Quantum Resonator as a Directional Quantum Emitter

TL;DR

This paper proposes a quantum resonator as a directional single-photon emitter, demonstrating advantages like higher efficiency and purity over traditional models, with potential applications in quantum information processing.

Contribution

It introduces a reversed role two-photon Jaynes-Cummings system where the resonator acts as the emitter, enhancing robustness and efficiency in single-photon generation.

Findings

Higher efficiency, purity, and indistinguishability above 90% compared to traditional models.

Robustness against losses due to the resonator remaining in the ground state.

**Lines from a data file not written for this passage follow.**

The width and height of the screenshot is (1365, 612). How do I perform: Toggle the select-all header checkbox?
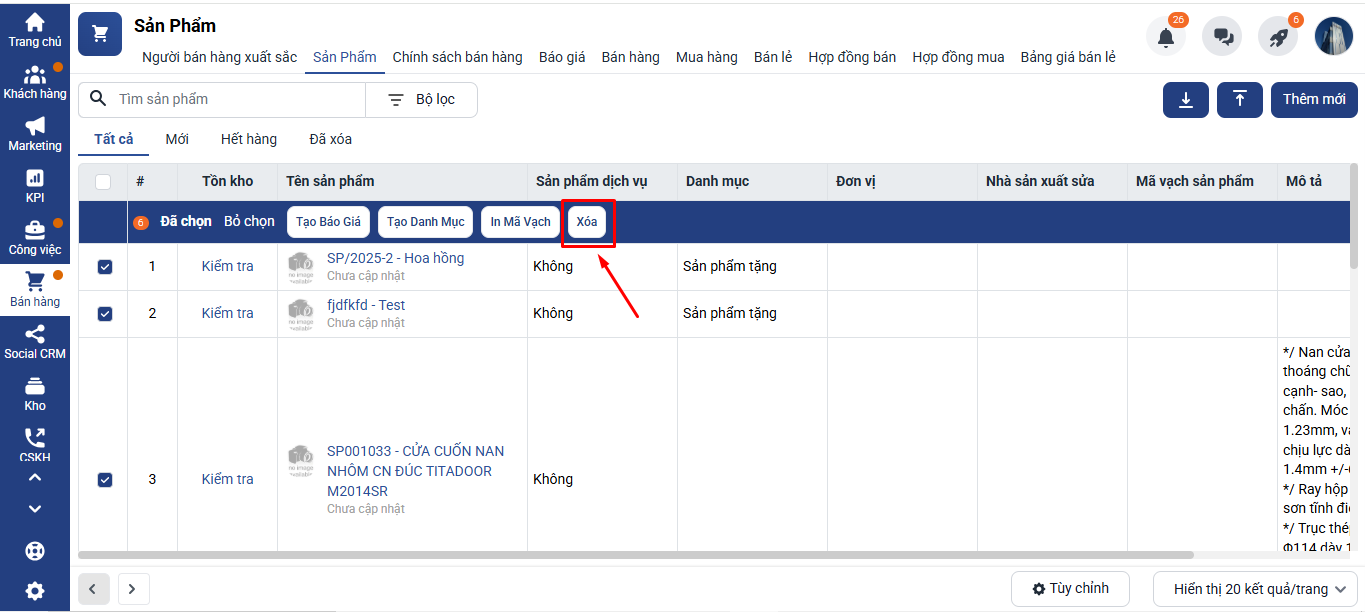pos(103,182)
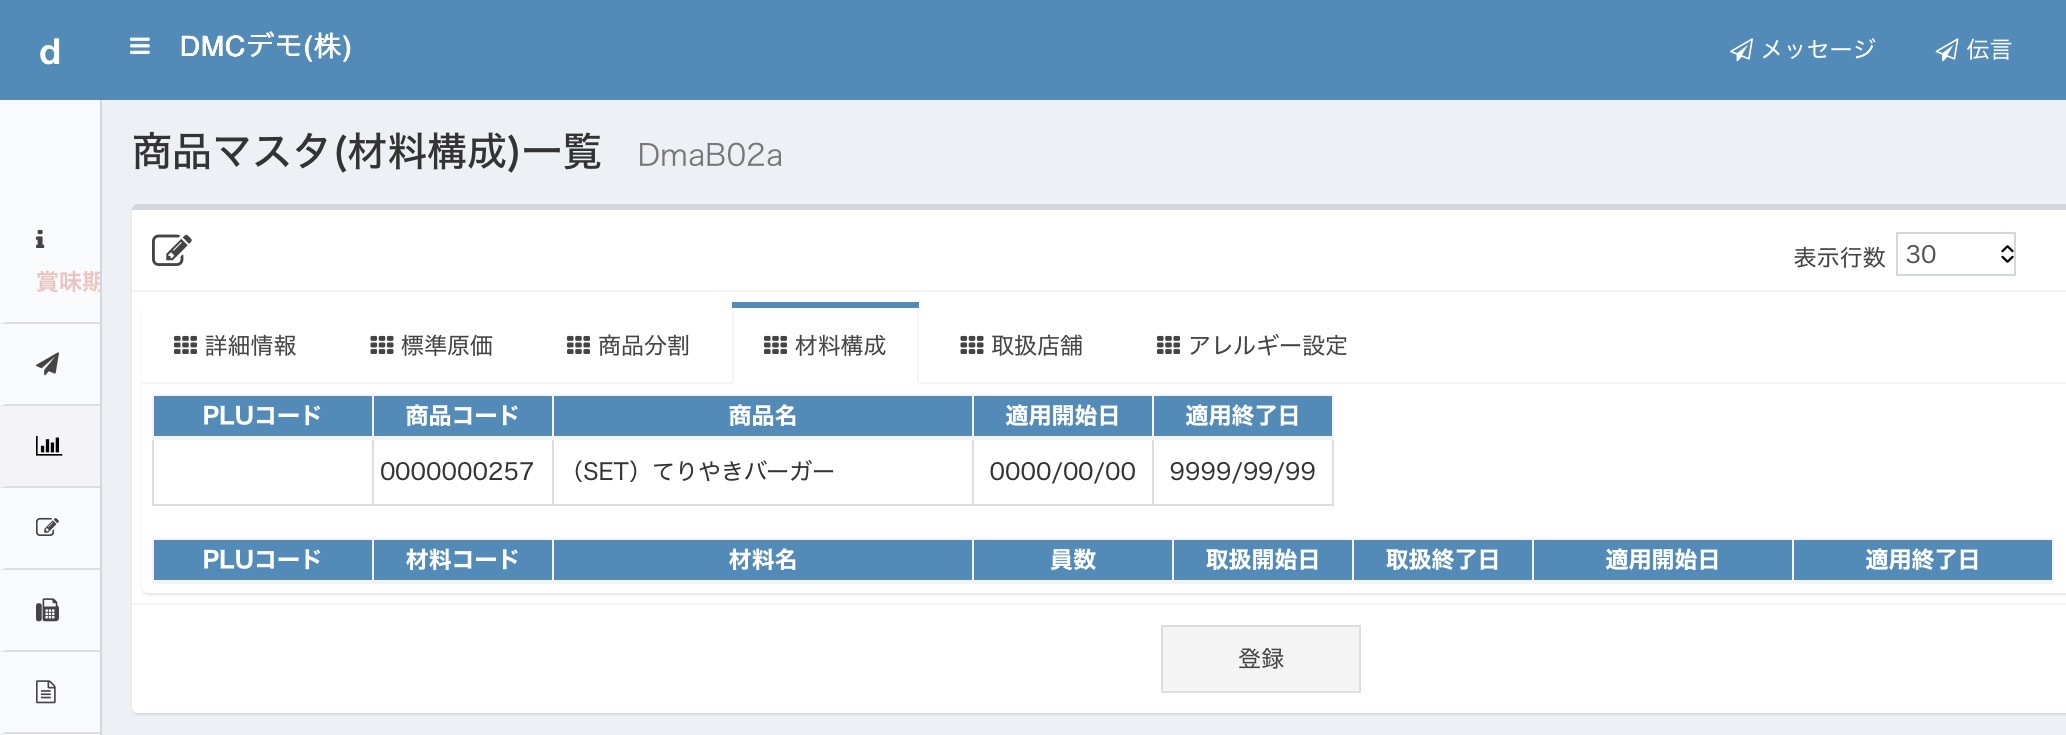Switch to the 詳細情報 tab
This screenshot has height=735, width=2066.
pos(235,346)
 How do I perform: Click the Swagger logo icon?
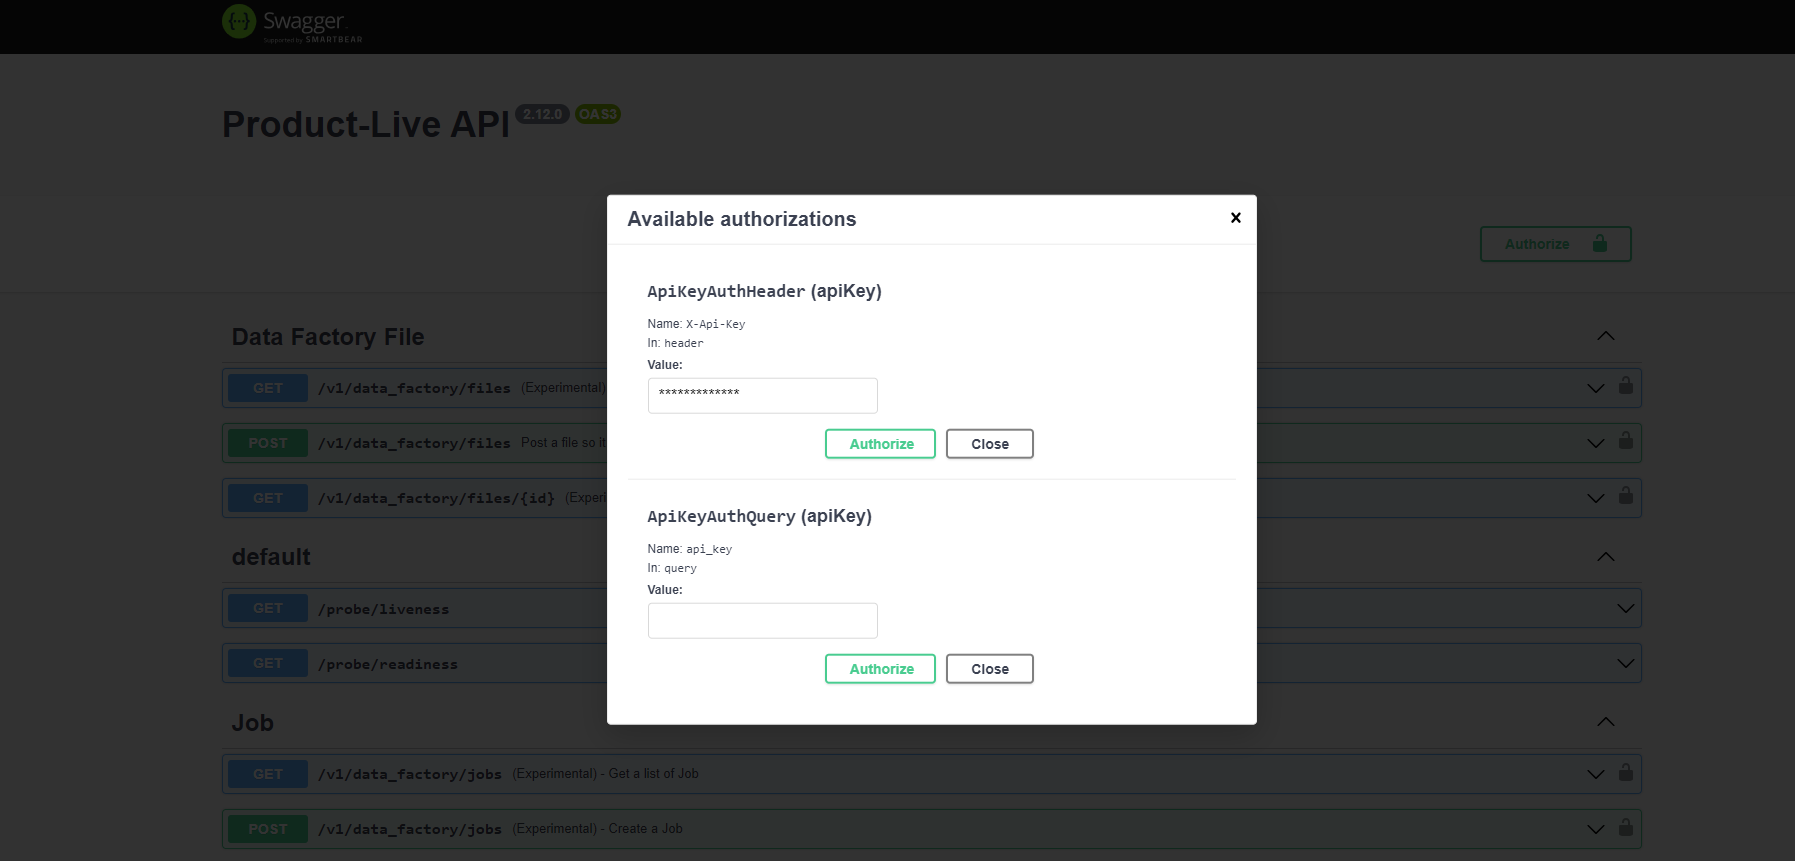(239, 21)
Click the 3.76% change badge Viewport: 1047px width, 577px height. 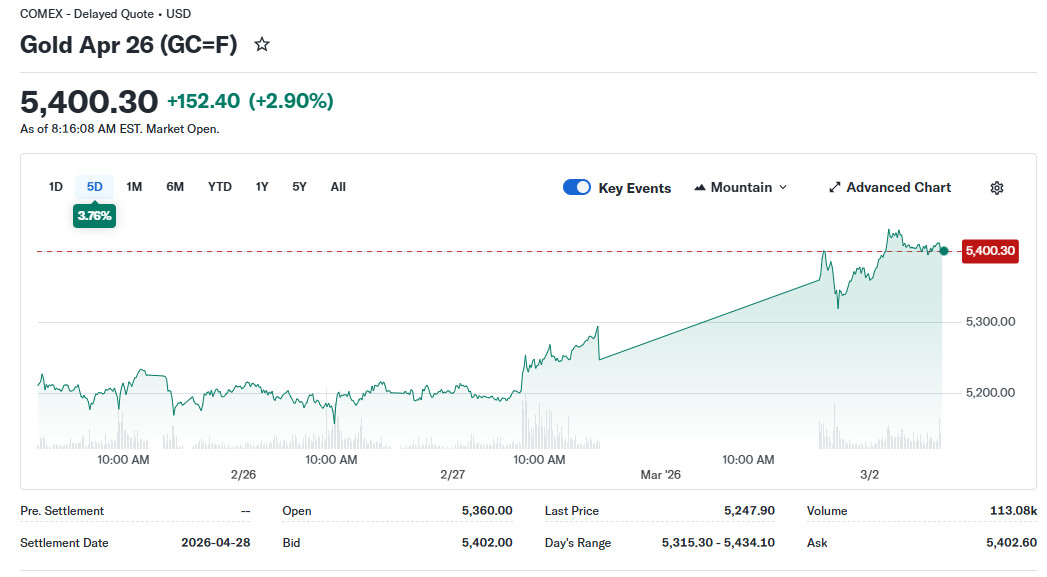(95, 215)
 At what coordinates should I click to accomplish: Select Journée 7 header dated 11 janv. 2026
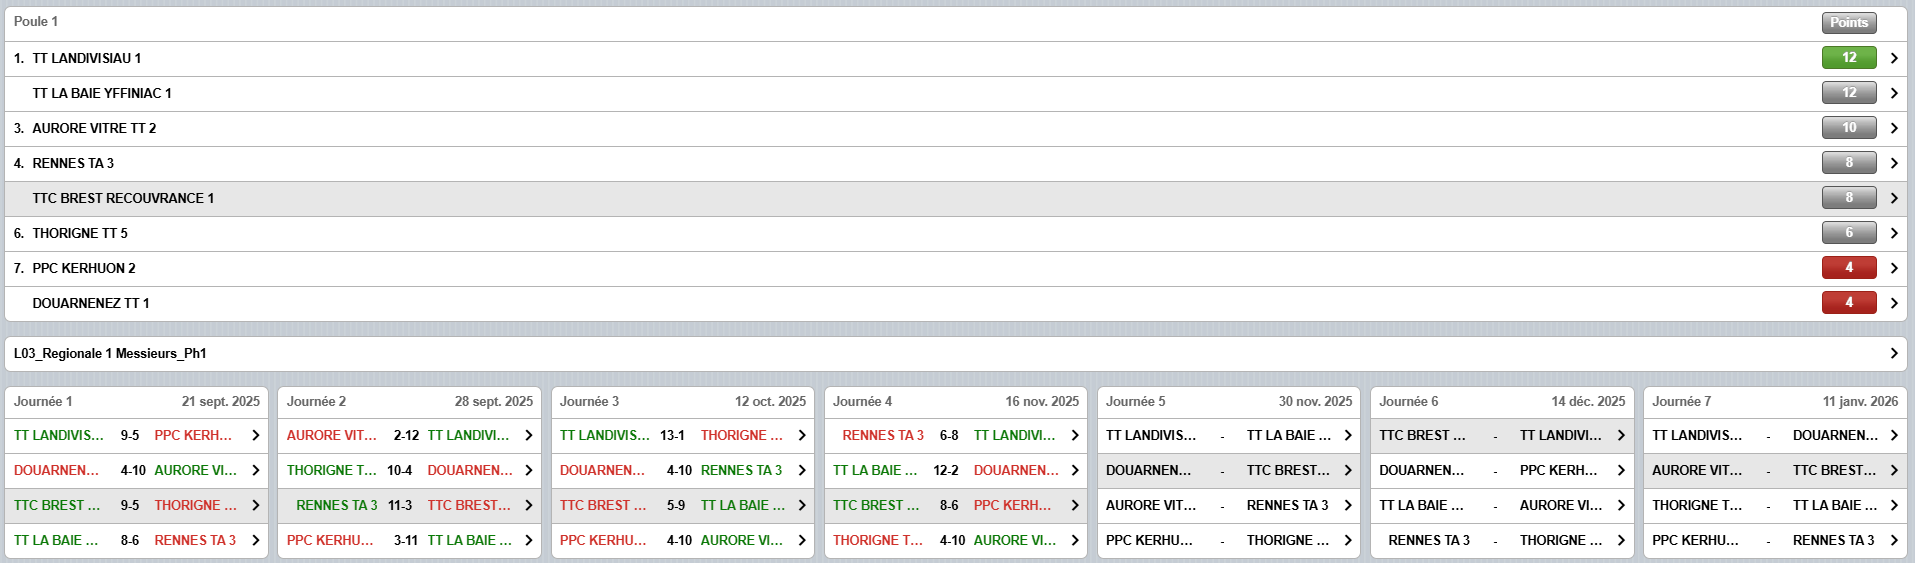(1774, 402)
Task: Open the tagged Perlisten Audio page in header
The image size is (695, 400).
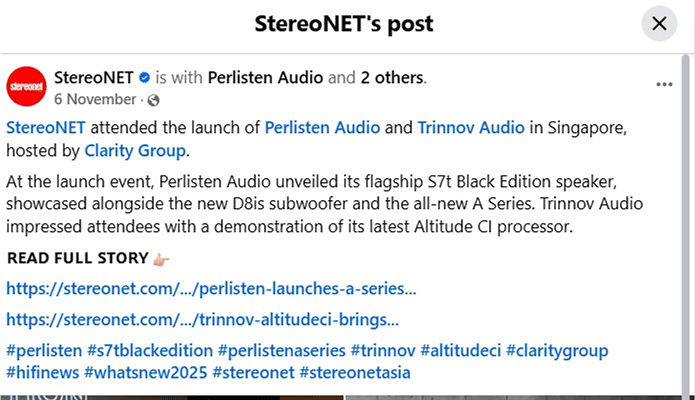Action: point(265,77)
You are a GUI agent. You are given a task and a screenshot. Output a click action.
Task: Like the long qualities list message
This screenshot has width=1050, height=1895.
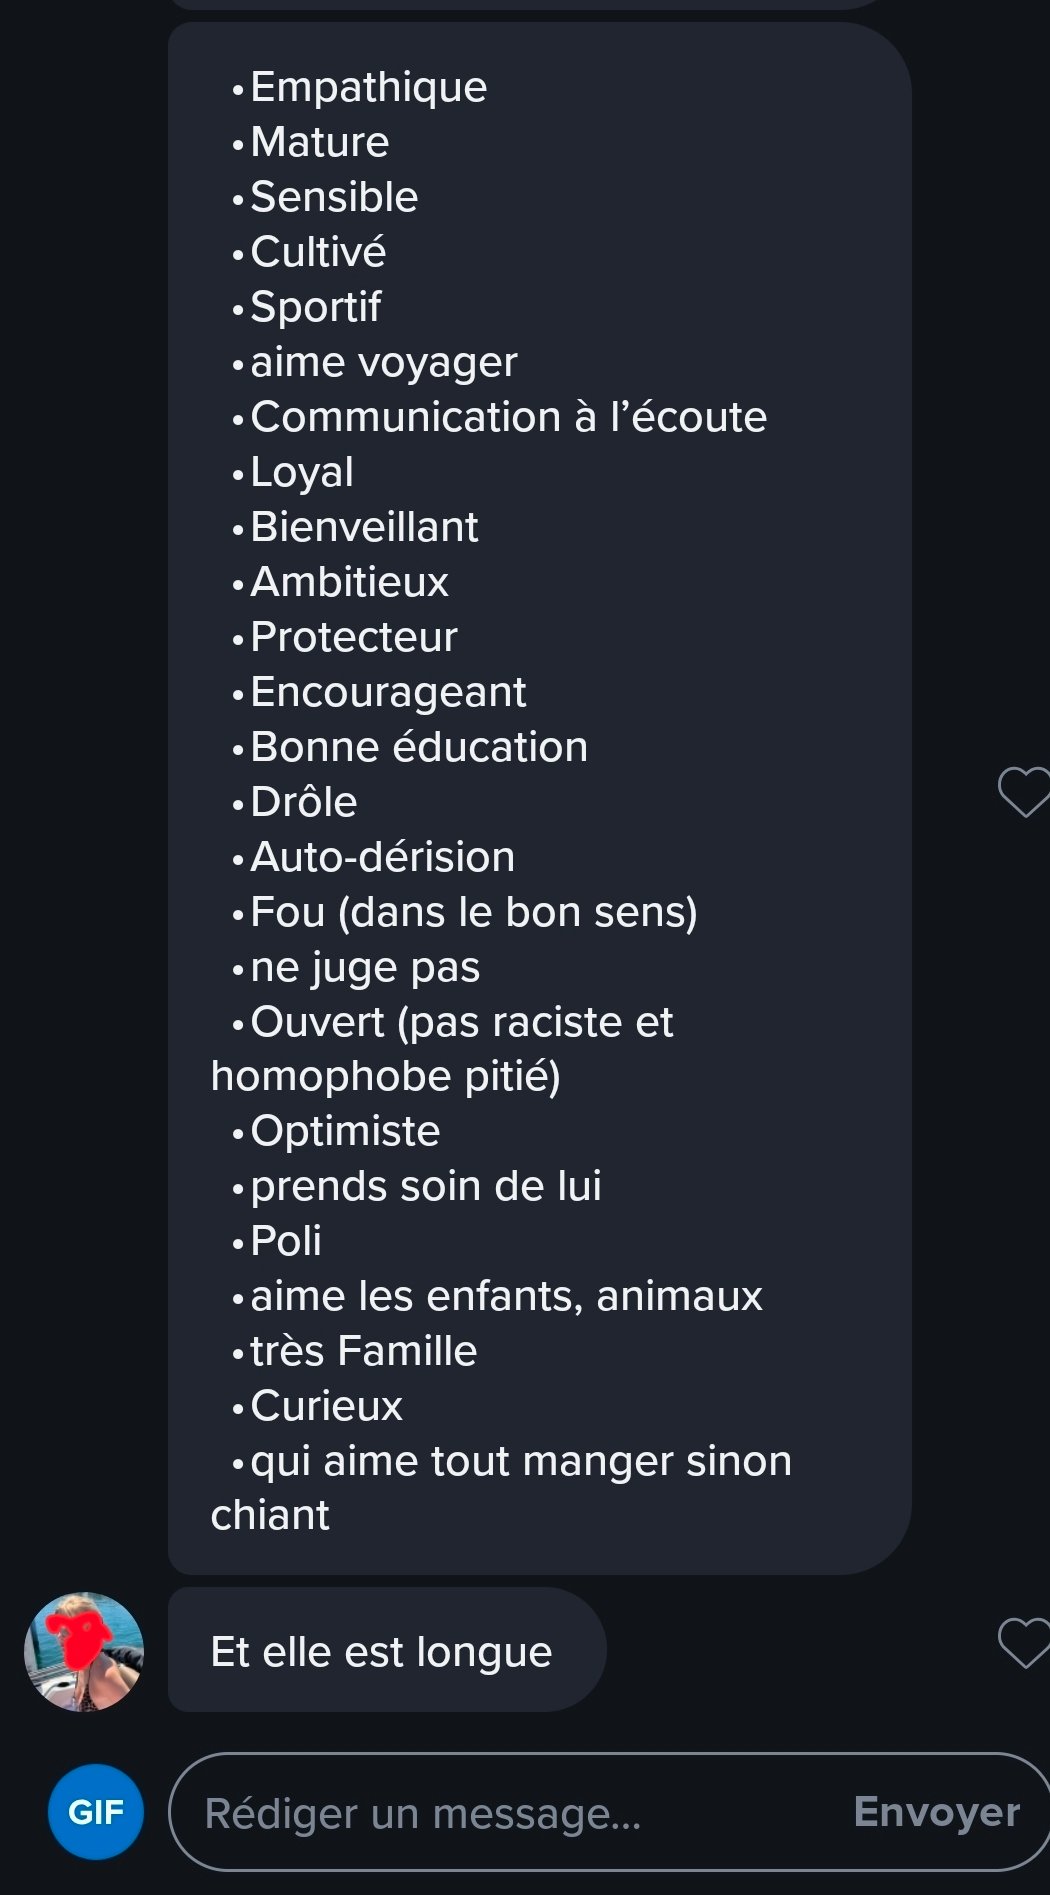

Minimized energy waste by consuming the entire excitation pulse.

Abstract

Single-photon sources are essential for testing fundamental physics and for the development of quantum technologies. In this work a single-photon source is investigated, based on a two-photon Jaynes-Cummings system, where the resonator works as the quantum emitter rather than the two-level system. This role reversal provides certain advantages, such as robustness against losses from the two-level system (e.g., dephasing), as it remains in its ground state throughout the entire dynamics. This provides higher efficiency, purity, and indistinguishability compared to sources based on the usual Jaynes-Cummings model under the same parameter conditions in both models. Another advantage of this system is the possibility of direct conversion of a coherent excitation pulse with one photon on average to a single-photon pulse with efficiency, purity, and indistinguishability above $90\%$. Since the entire excitation pulse is consumed in the generation of a single photon, the system also minimizes energy waste. The potential for implementing the two-photon JC model across different platforms expands the possibilities for controlled single-photon generation in applications in quantum information processing and computation.